This agricultural and forest scenery of the wild and lonely places is among the best I know in England.
The walk is 5.2 miles (8.3 kms). The way is mainly along farm and forest tracks. Take your binoculars as this is kite country. Be warned before you attempt the walk that 500 yards is along the grass verge of the busy A286. This means single file and sure-footedness. Roadside parking at Hylters Lane junction on minor road to Chilgrove SU846147.
Northeast through the gate along the straight field and forest track, known as the Cindertrack after hundreds of tons of cinders were brought as ballast by rail and then horse and cart from Wales so that King Edward V11 could get about in his carriage for the pheasant shooting he enjoyed here every year.
The wide fields often have a kite or buzzard soaring overhead. The fields too have flocks of finches, buntings and larks. The woods have about 45 species of birds commonly breeding, one of the specialities being firecrests, usually to be seen and maybe heard in the tops of the tallest firs in West Dean woods. The essential landscape character of the fields is greatly enhanced by hedgerow trees.
Straight ahead on blue into the forest at junction, along the main vehicle track. This can be muddy in winter. You will pass the charcoal-burners’ encampment under old Douglas firs , reminding one of New Zealand rain forest with all the ferns growing. As you walk uphill you cross several Bronze Age field boundaries when all this area was farmland.
Wood mellick grass grows by the wayside under beeches. Sharp right at top on blue arrow along main vehicle track but in 100 yards half right on blue onto smaller path which follows the Cowdray boundary bank more or less downhill. Note wild angelica, a tall umbellifer growing on the right of the path.
In summer, fly and birdsnest orchids grow under the beeches. On crossing the bridge over deep railway cutting turn right on blue down to the A286. Turn right along main road grass verge taking great care to keep off the tarmac. After 500 yards right on yellow arrow at National Trust sign and Littlewood farm.
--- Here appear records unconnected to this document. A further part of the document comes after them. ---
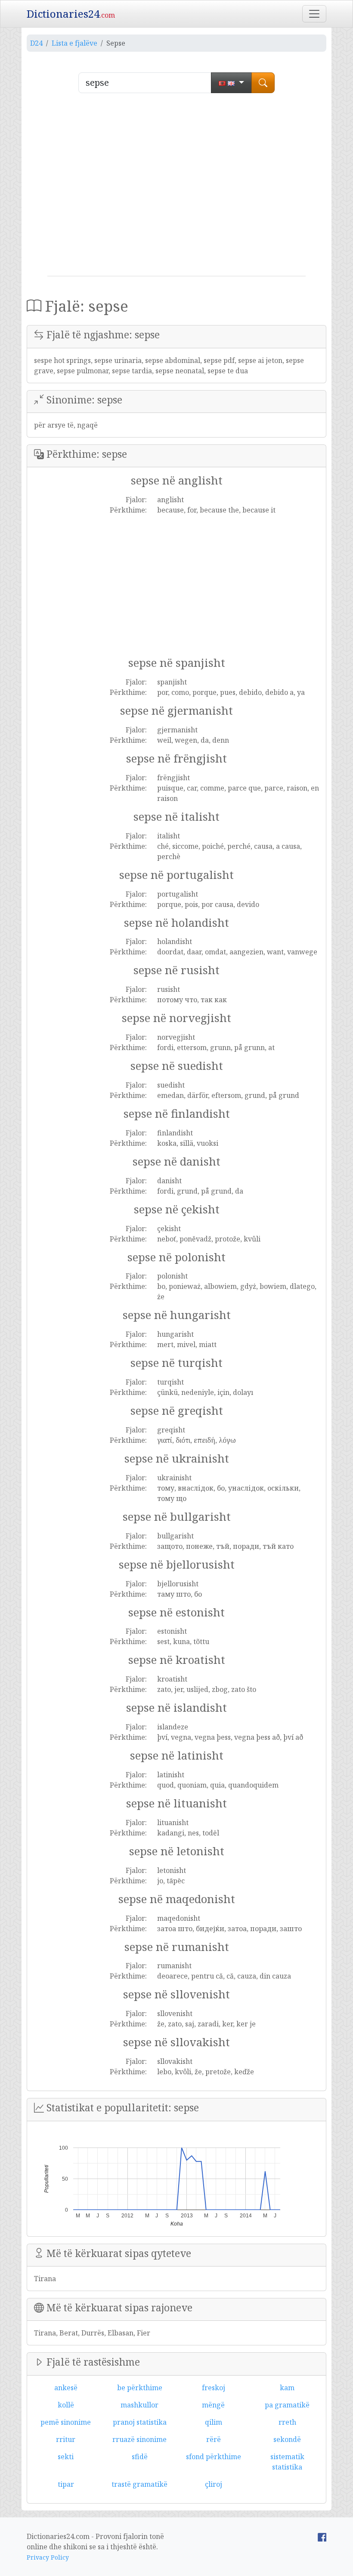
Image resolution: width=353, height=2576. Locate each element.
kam (287, 2387)
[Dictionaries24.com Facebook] (322, 2536)
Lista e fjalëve (74, 43)
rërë (213, 2439)
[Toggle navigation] (314, 13)
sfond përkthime (213, 2456)
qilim (213, 2422)
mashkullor (139, 2405)
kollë (66, 2405)
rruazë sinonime (139, 2439)
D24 (36, 43)
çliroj (213, 2484)
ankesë (65, 2387)
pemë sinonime (65, 2422)
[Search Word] (263, 82)
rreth (287, 2422)
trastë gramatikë (139, 2484)
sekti (66, 2456)
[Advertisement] (176, 188)
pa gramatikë (287, 2405)
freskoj (213, 2387)
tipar (66, 2484)
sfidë (140, 2456)
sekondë (287, 2439)
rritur (65, 2439)
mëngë (213, 2405)
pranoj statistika (140, 2422)
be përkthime (139, 2387)
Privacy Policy (48, 2557)
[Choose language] (231, 82)
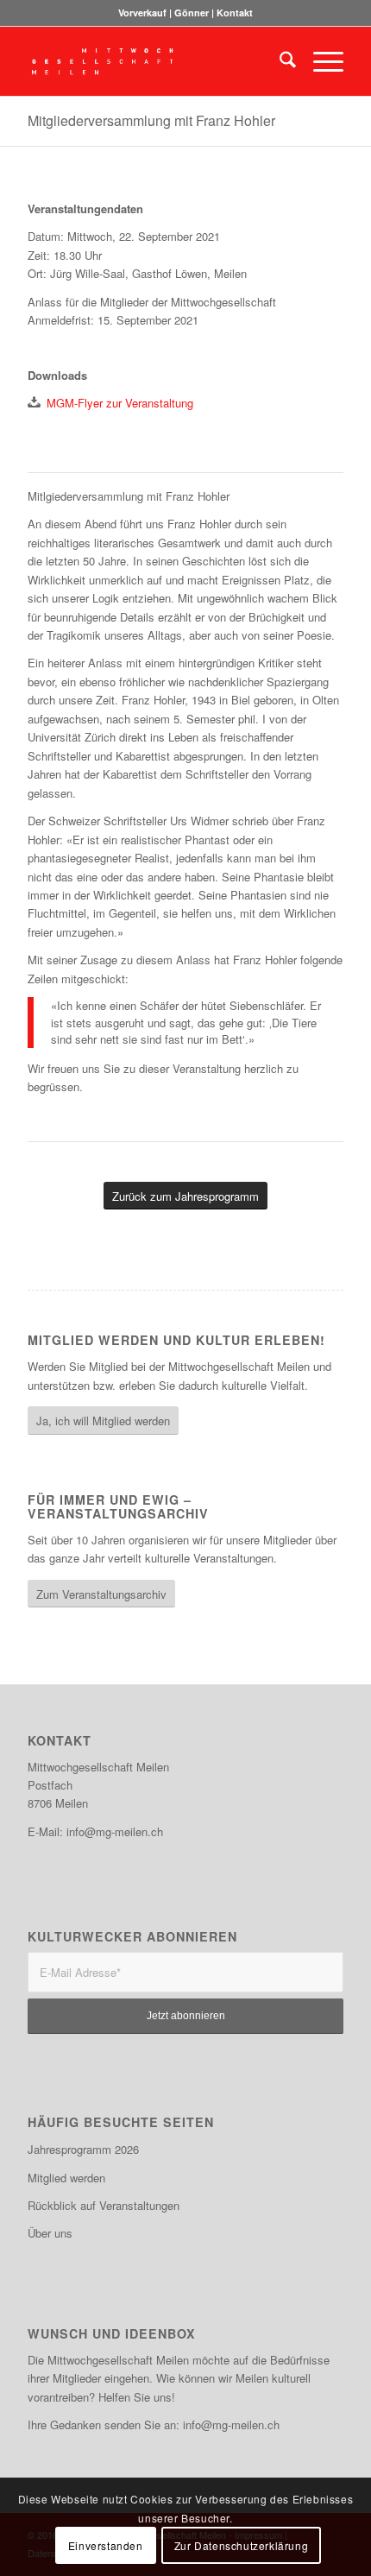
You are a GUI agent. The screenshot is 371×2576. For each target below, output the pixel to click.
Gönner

Follow this farm track west and southwest through the fields. Please note this is shooting country and dogs must be under strict control. Ravens feed here among the pheasants. I saw one last week. Middle barn which you pass, has an owl nesting box in the rafters. Elder and bracken hedge leads you on to Downley cottage which you keep on your left, then uphill past some good hazel coppice management in Puttock’s copse. At NT Drovers Estate sign turn right on yellow and then right along the minor road passing Colworth farm as you continue northwest back into Colworth Down. Good view of Bow Hill and Kingley Vale nature reserve on the left. The farm track takes you back to your outgoing track to the left. I would eat my hat if you do not see a kite or at least a buzzard here. After all, Puttock was the ancient name for buzzard.